Building, Testing, and Debugging
Programming Environment
COP-3402

Building software
Separate compilation
Build-system-related vulnerabilities
- SolarWinds
- libxz
Build automation
What's a bug?
Goal: make the specification match the implementation
Abstractions help you organize code

Building software

How do you build a C program?

gcc -o hello hello.c

What if I have two C files?

gcc -o main main.c hello.c

What if I have 30,000+ C files?

gcc -o vmlinux kernel/locking/mutex-debug.c \
  kernel/locking/rwsem.c kernel/locking/rtmutex.c \
  kernel/locking/qrwlock.c kernel/locking/irqflag-debug.c \
  kernel/locking/test-ww_mutex.c kernel/locking/mutex.c \
  # 30,000+ more

Why not build the whole program at once?

git clone https://git.kernel.org/pub/scm/linux/kernel/git/torvalds/linux.git
find kernel/ arch/ block/ crypto/ drivers/ fs/ init/ ipc/ lib/ mm net/ security/ sound/ virt/ -name "*.c" | wc -l

Downsides of building all at once

Long compilation time
Small changes require complete recompile

Intentionally organize your code into separate parts
Learn this in software engineering
Projects won't be that large in this class
I'll give you the organization for the compiler project

Separate compilation

Divide program into separate C files
Compile individually
Link compiled files

This is how C/C++ do separate compilation, but other languages, like Java, further incorporate language abstractions with source code organization, such as Java's use of one-class per file.

Diagram

main.c     -> gcc -> main.o
square.c   -> gcc -> square.o
exponent.c -> gcc -> exponent.o
                        v
                       ld
                        v
                       main

Example

main.c

#include <stdio.h>

int square(int);

int main() {
  printf("%d\n", square(3));
}

square.c

int exponent(int x, int y);

int square(int x) {
  return exponent(x, 2);
}

exponent.c

int exponent(int x, int y) {
  int result = 1;
  for (; y > 0; result *= x, y--);
  return result;
}

How do we separately compile this program?

gcc -c main.c

-c compiles the .c file to an object file .o

Object files are translations of C to machine code.

Without -c, gcc will also link the C runtime and standard libraries, which is why trying to compile without main will throw a linker error.

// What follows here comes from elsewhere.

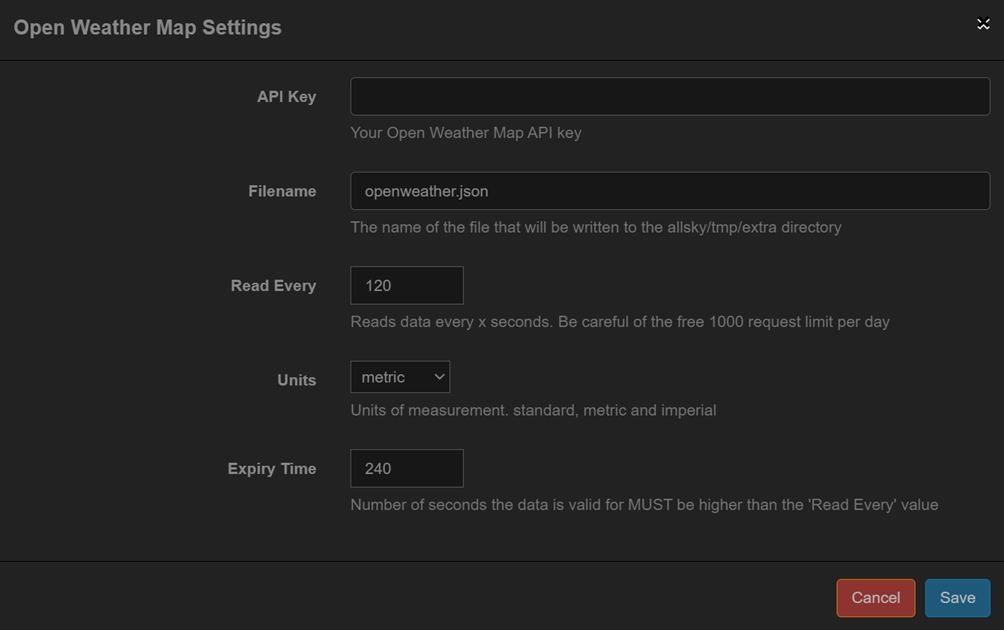1004x630 pixels.
Task: Collapse the Open Weather Map Settings dialog
Action: coord(983,23)
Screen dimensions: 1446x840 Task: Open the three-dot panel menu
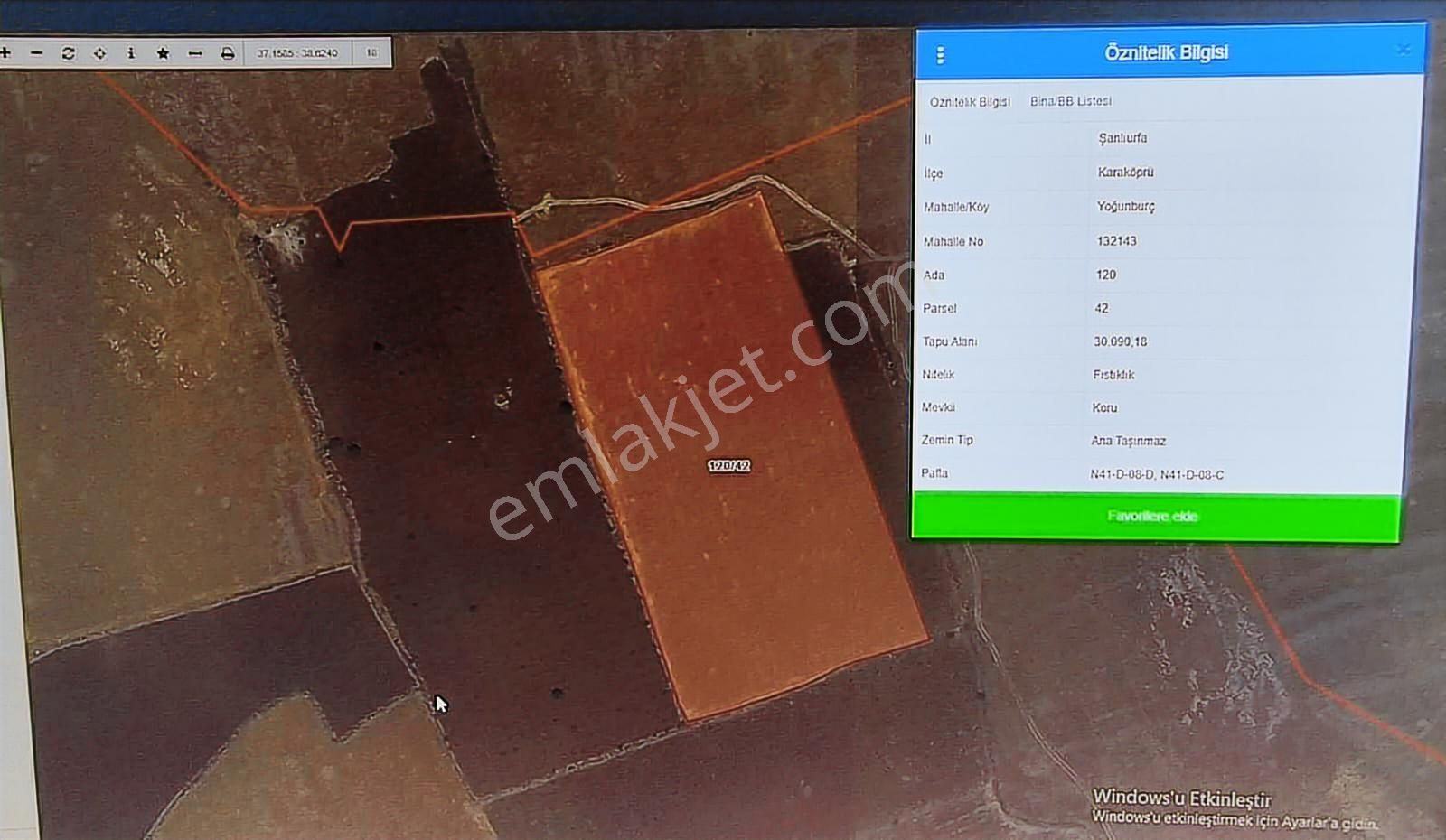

We will cover how source code becomes a program and and running process later in the semester.

Compiling our example

Compile each .c file (without linking) to a .o object file

gcc -c main.c  # -c flag produces .o files
gcc -c square.c
gcc -c exponent.c

Then link all object files into a single program binary

gcc -o main main.o square.o exponent.o  # pass .o files

Notice gcc takes the .o files instead of

gcc looks at file extensions to distinguish source code from object files.

gcc will run linking for you, but you can also run ld the linker yourself. We will cover this more later in the semester.

Incremental builds

Only rebuild source files that changed.

emacs main.c   # modify one source file
gcc -c main.c  # recompile it

Re-link with existing object files

gcc -o main main.o square.o exponent.o

Build-system-related vulnerabilities

SolarWinds

libxz

Build automation

Makefiles

target … : prerequisites …
        recipe
        …
        …

https://www.gnu.org/software/make/manual/make.html#Rule-Introduction

Basic makefile

main:
        gcc -o main main.c square.c exponent.c

Won't rebuild if C file is changed.

Basic with clean

main:
        gcc -o main main.c square.c exponent.c

clean:
        rm -f main

Dependencies

main: main.c square.c exponent.c
        gcc -o main main.c square.c exponent.c

Will rebuild if C file is changed, but everything is recompiled.

Incremental build

main: main.o square.o exponent.o
        gcc -o main main.o square.o exponent.o

main.o: main.c
        gcc -c main.c

square.o: square.c
        gcc -c square.c

exponent.o: exponent.c
        gcc -c exponent.c

Only rebuilds the C file that changed!

make
touch main.c
make

Diagram

Wildcard patterns

main: main.o square.o exponent.o
        gcc -o main main.o square.o exponent.o

%.o: %.c
        gcc -c $<

Variables

PROG := main
SRC = main.c square.c exponent.c
OBJ = $(SRC:%.c=%.o)

$(PROG): $(OBJ)
        $(CC) $(CFLAGS) -o $@ $^

%.o: %.c
        $(CC) $(CFLAGS) -c -o $@ $<

Phony targets

PROG := main
SRC = main.c square.c exponent.c
OBJ = $(SRC:%.c=%.o)

.PHONY: all clean

all: $(PROG)

$(PROG): $(OBJ)
        $(CC) $(CFLAGS) -o $@ $^

%.o: %.c
        $(CC) $(CFLAGS) -c $<

clean:
        $(RM) $(PROG) $(OBJ)

Targets are files.

What if want a special target that doesn't create a file?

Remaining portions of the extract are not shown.